# START OF Data for processing
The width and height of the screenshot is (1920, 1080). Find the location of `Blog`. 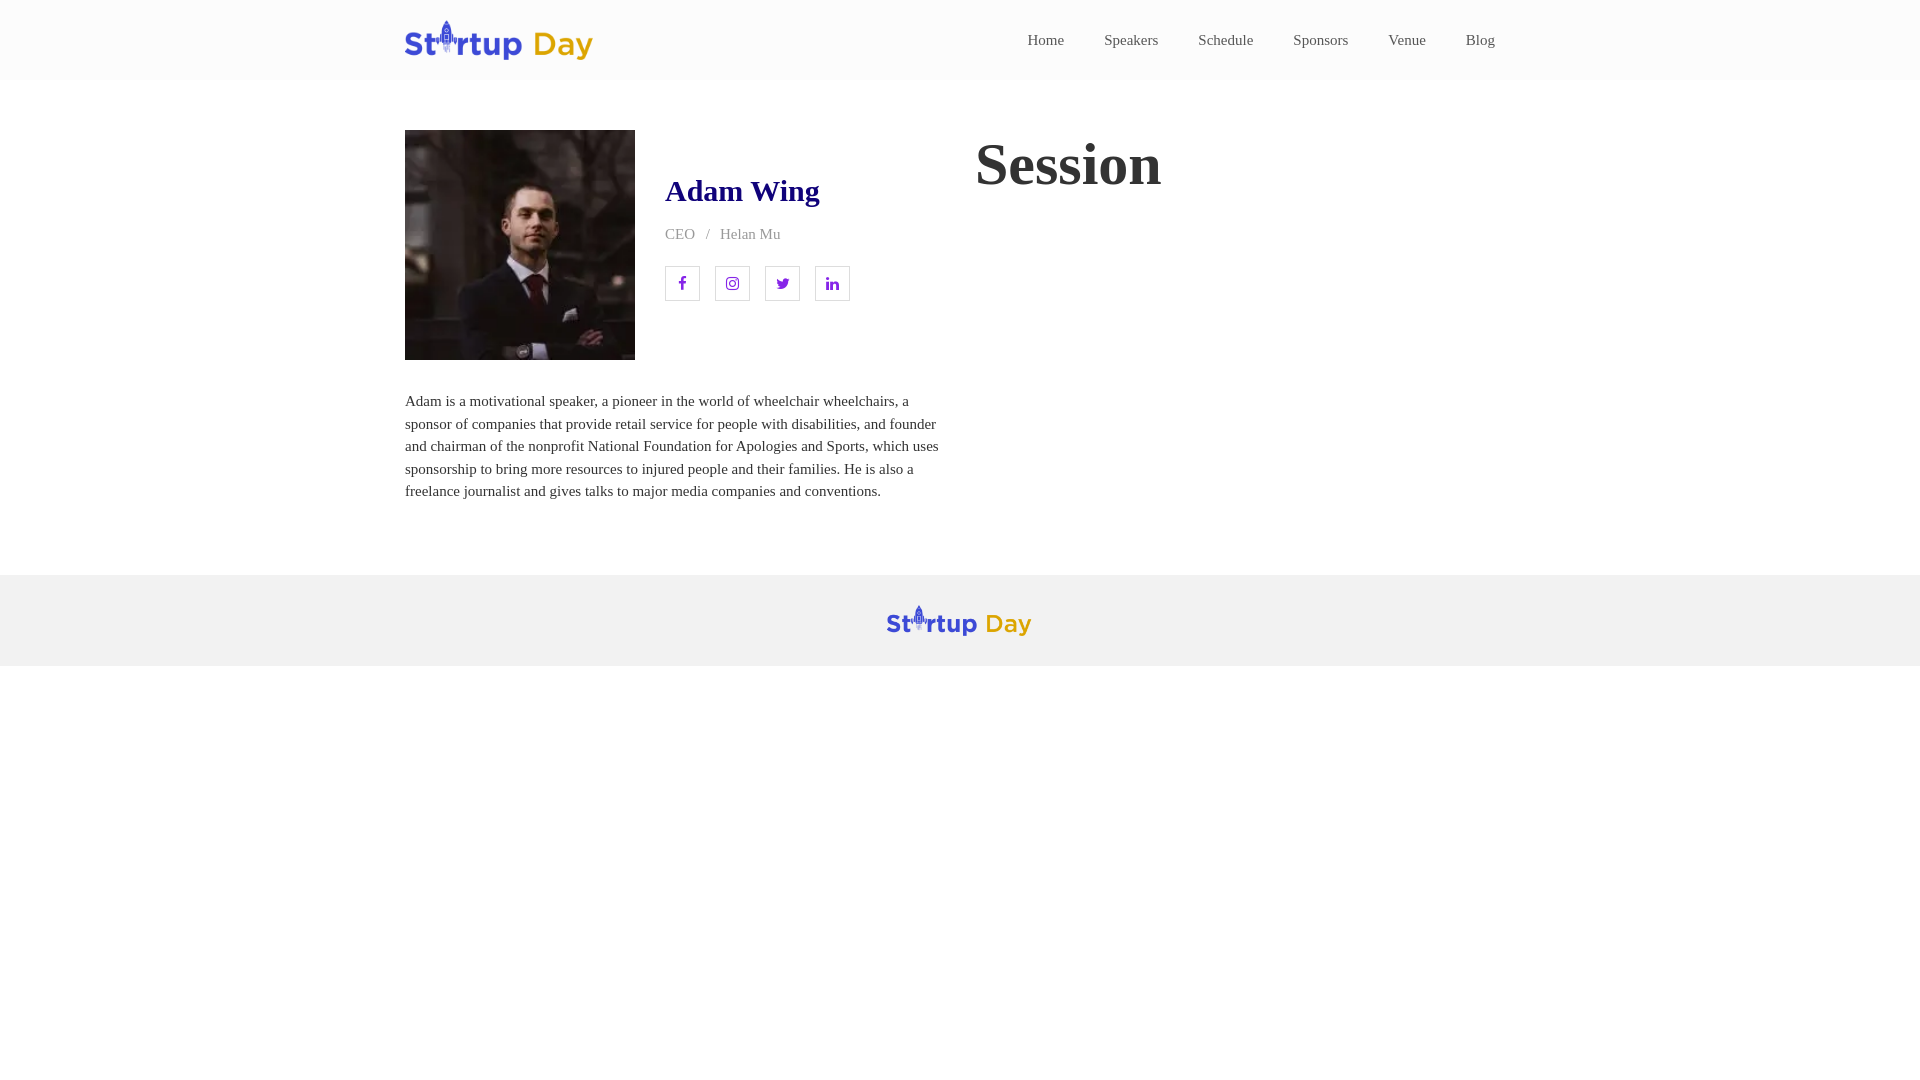

Blog is located at coordinates (1480, 40).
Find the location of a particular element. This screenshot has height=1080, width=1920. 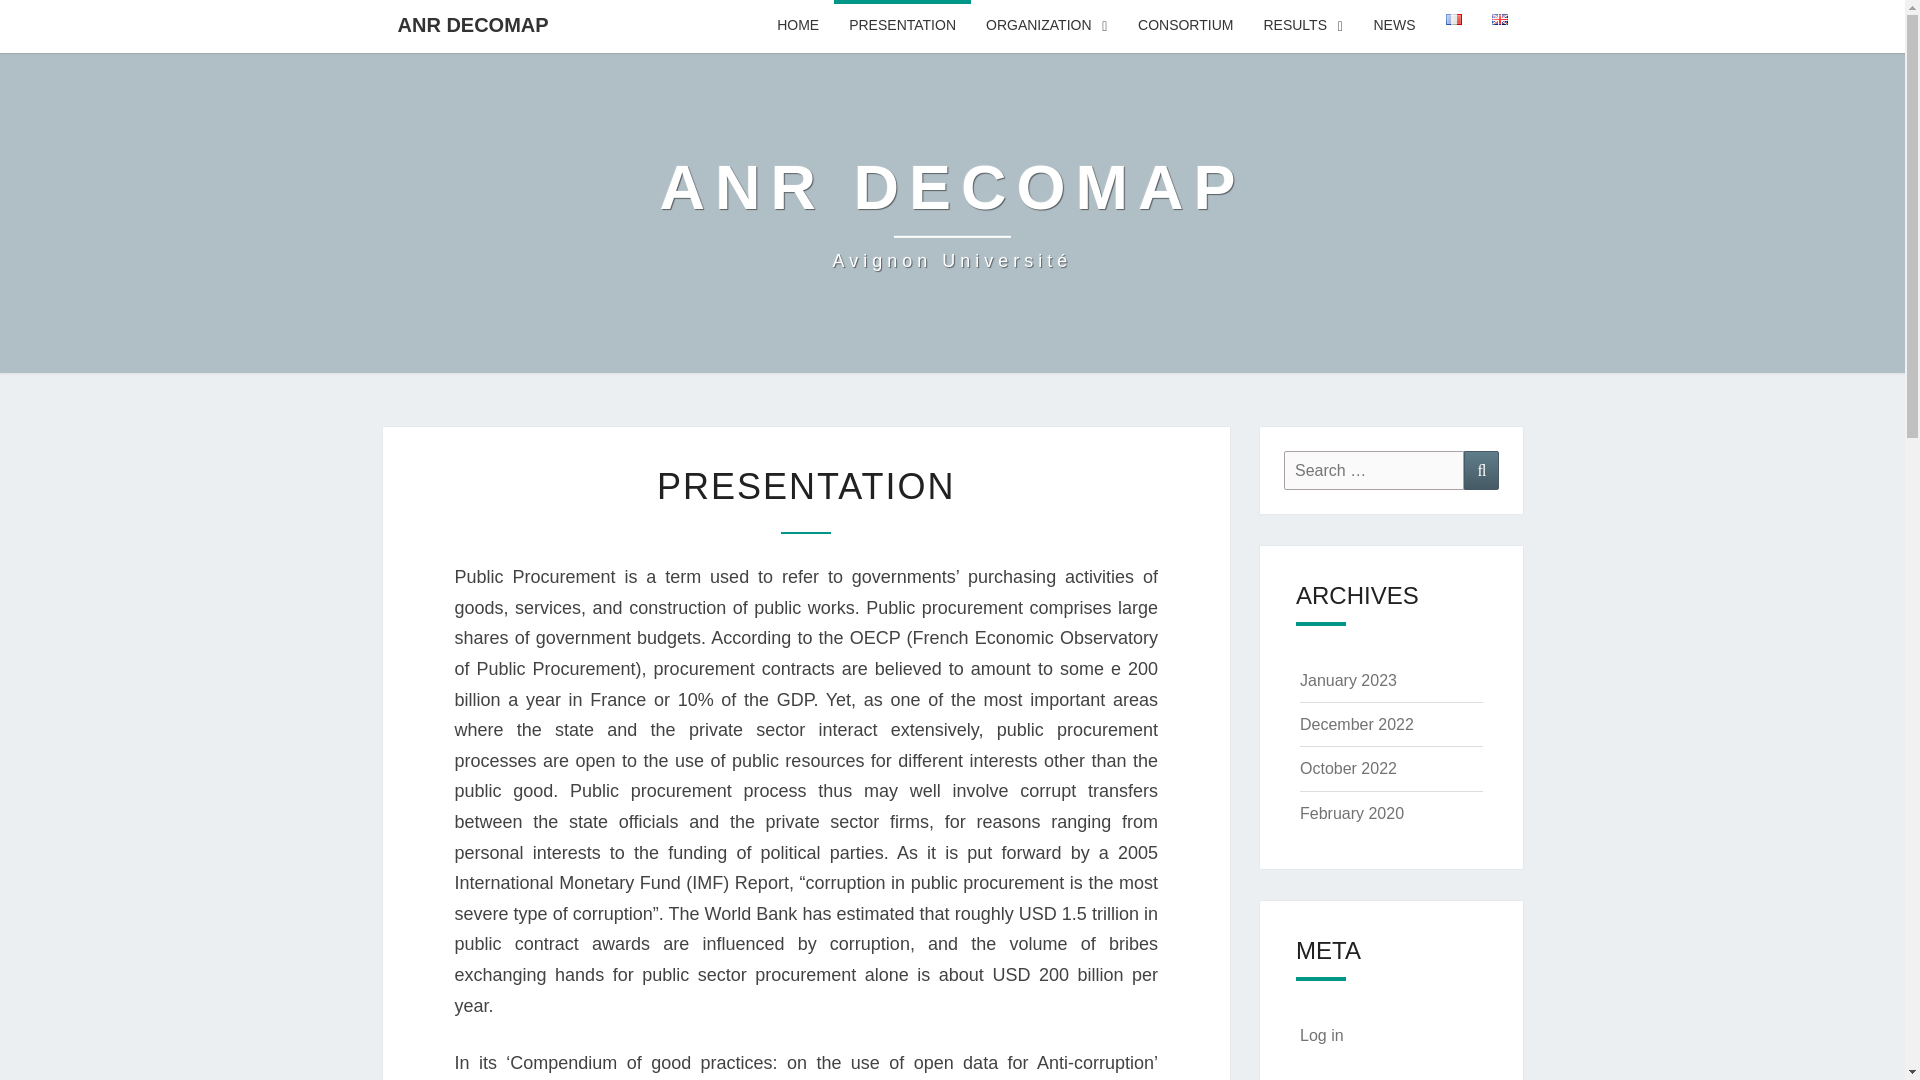

RESULTS is located at coordinates (1302, 26).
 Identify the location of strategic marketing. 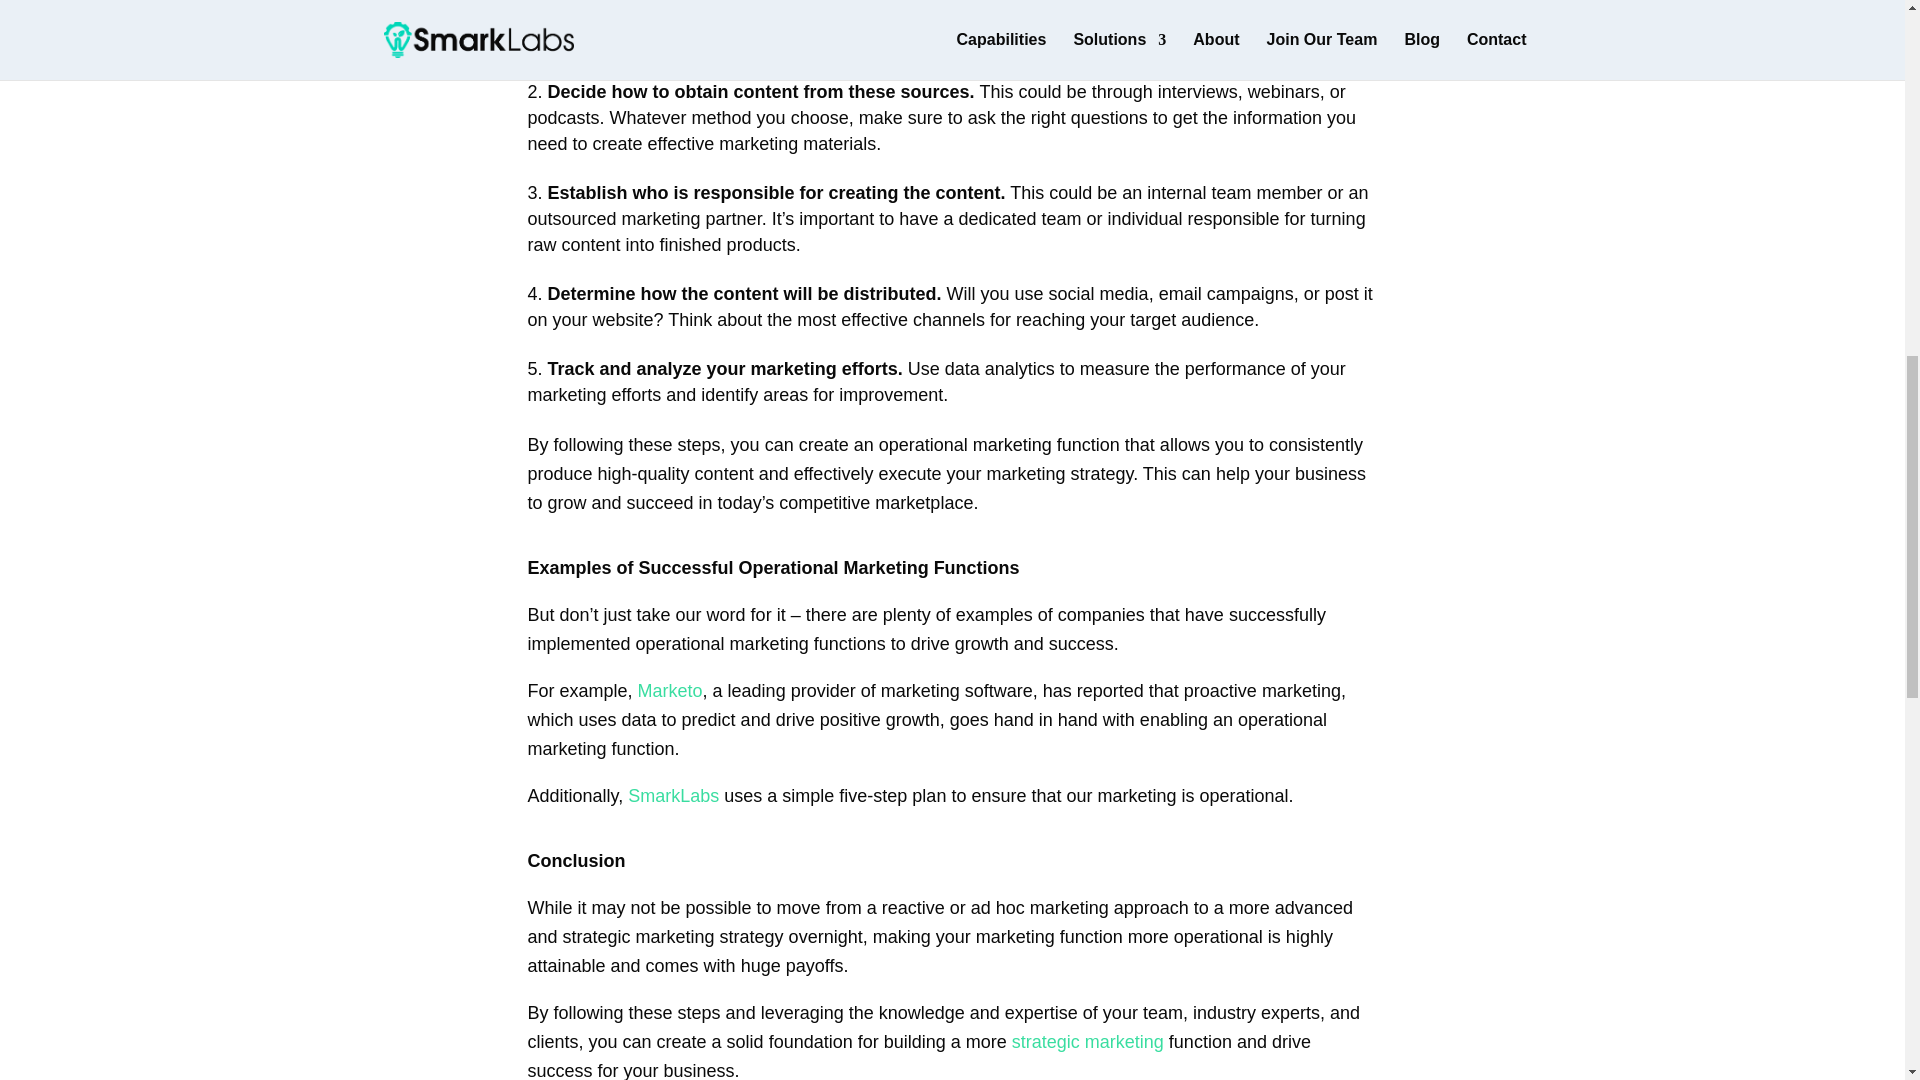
# END OF Data for processing
Copy all of the records above word for word, leaving out the pictures.

Complete output:
The width and height of the screenshot is (1920, 1080). Find the location of `Blog`. 

Blog is located at coordinates (1480, 40).
Find the location of a particular element. This screenshot has height=1080, width=1920. 

RESULTS is located at coordinates (1302, 26).
 Identify the location of strategic marketing. 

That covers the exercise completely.